> Work task:
Copy, exactly and without additions, every line in the records below from the one holding "Image resolution: width=1608" through the one holding "Given: Open the Le", both ends included.

> Dataset entries:
+---+
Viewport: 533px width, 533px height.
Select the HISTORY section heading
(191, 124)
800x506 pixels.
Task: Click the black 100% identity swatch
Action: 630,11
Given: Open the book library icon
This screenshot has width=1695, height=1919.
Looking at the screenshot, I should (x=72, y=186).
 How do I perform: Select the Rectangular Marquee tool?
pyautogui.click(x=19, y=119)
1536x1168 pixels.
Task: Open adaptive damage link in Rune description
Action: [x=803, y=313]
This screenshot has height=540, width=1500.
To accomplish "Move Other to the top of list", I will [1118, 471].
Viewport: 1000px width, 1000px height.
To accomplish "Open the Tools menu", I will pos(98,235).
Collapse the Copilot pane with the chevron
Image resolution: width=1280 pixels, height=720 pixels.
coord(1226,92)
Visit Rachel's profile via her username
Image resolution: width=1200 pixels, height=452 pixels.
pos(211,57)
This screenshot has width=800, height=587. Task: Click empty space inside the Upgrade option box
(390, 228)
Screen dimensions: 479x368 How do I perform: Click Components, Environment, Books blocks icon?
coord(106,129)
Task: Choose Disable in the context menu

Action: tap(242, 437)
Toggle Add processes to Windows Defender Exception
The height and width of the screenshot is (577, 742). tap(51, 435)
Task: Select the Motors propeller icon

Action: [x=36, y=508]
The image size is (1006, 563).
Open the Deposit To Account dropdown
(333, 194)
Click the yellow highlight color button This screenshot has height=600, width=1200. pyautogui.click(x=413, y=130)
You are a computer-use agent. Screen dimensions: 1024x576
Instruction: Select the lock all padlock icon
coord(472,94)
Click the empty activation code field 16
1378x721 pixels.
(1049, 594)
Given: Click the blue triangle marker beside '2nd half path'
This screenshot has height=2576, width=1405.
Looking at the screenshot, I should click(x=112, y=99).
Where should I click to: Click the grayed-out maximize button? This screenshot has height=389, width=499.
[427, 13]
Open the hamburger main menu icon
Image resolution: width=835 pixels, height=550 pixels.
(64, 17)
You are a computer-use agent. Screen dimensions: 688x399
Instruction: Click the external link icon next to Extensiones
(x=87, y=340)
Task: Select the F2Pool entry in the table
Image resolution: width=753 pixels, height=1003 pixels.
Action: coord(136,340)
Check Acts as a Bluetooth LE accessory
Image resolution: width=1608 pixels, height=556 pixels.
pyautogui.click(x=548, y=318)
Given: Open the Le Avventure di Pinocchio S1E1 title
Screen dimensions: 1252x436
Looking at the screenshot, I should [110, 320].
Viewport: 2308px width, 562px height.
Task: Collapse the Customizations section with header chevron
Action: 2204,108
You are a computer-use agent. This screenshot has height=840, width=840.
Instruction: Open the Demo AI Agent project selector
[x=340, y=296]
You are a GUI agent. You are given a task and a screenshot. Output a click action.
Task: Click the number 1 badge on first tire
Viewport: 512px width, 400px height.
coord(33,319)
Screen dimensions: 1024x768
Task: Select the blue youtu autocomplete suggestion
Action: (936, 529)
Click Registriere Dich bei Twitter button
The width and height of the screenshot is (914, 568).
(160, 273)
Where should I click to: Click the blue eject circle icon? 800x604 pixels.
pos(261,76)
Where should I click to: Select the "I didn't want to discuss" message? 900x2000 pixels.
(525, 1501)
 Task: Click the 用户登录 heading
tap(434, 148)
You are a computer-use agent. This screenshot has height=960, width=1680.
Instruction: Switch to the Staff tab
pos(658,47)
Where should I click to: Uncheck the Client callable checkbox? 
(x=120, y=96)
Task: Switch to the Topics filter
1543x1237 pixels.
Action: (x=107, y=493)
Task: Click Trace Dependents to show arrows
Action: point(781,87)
+---+
> Task result:
Image resolution: width=1608 pixels, height=556 pixels.
pyautogui.click(x=548, y=318)
Given: Open the Le Avventure di Pinocchio S1E1 title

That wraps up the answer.